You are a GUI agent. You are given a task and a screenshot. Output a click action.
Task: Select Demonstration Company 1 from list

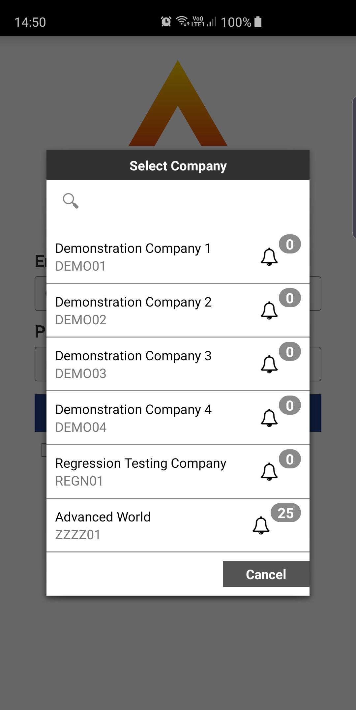(133, 257)
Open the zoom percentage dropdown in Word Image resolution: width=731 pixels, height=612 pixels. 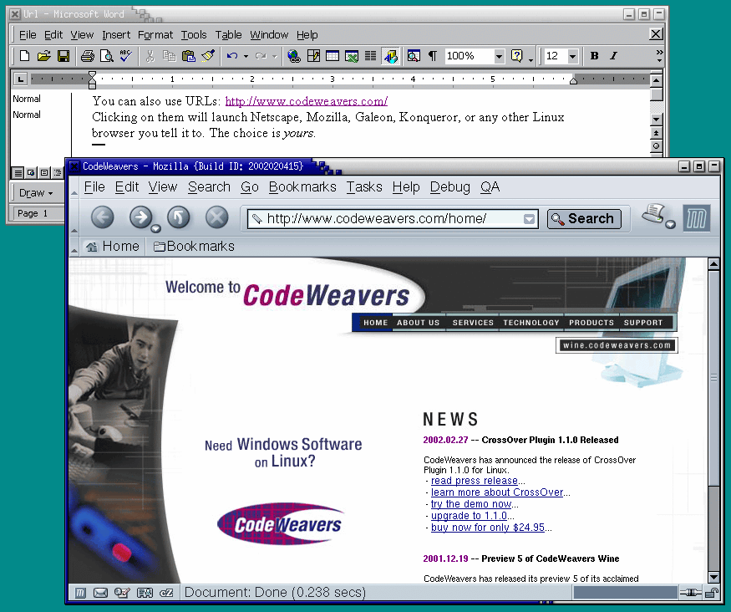pos(497,55)
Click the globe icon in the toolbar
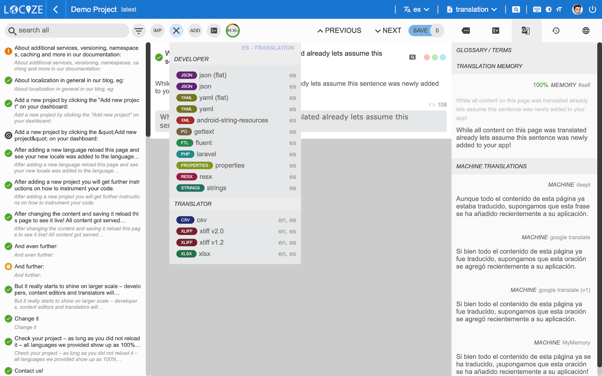This screenshot has width=602, height=376. tap(586, 31)
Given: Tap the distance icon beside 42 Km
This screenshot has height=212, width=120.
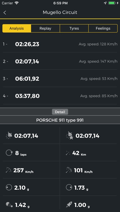Looking at the screenshot, I should (68, 153).
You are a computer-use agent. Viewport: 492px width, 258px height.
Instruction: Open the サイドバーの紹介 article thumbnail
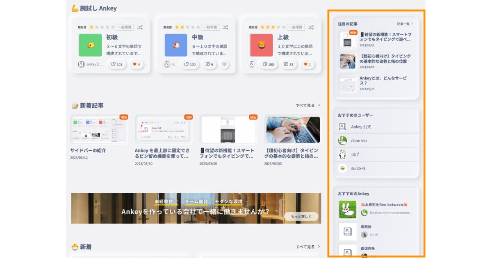(x=99, y=130)
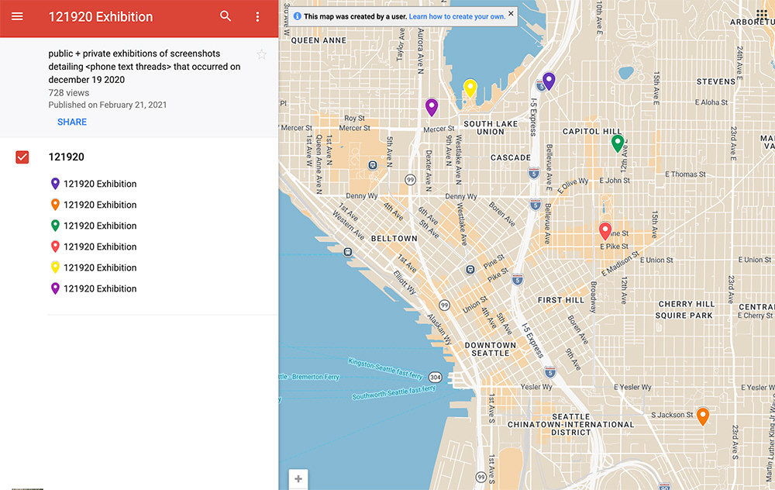Uncheck the 121920 layer checkbox
775x490 pixels.
pyautogui.click(x=22, y=157)
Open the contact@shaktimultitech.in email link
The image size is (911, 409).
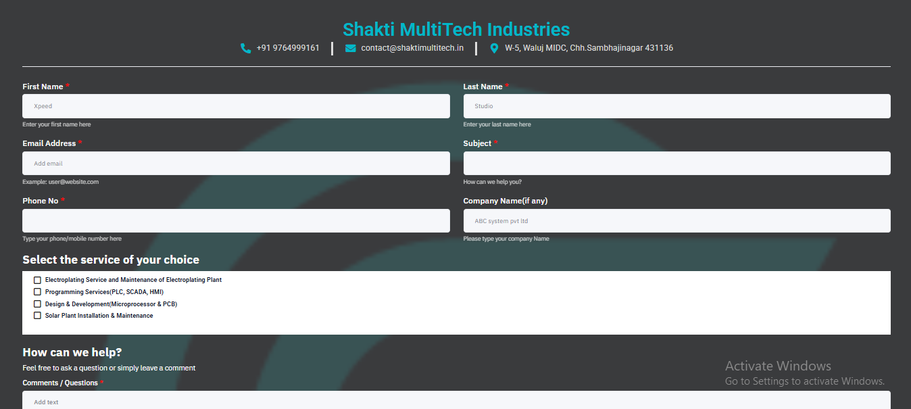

--*--

Exercise description:
Take the line containing "This screenshot has height=212, width=120." and every line after it through the end of the data, and write them out exactly, with no pictures.

Written answer:
This screenshot has height=212, width=120.
Looking at the screenshot, I should (68, 153).
You are a computer-use agent. Viewport: 492px width, 258px height.
Instruction: Open the サイドバーの紹介 article thumbnail
(x=99, y=130)
Uncheck the 121920 layer checkbox
775x490 pixels.
pyautogui.click(x=22, y=157)
Open the contact@shaktimultitech.in email link
The image size is (911, 409).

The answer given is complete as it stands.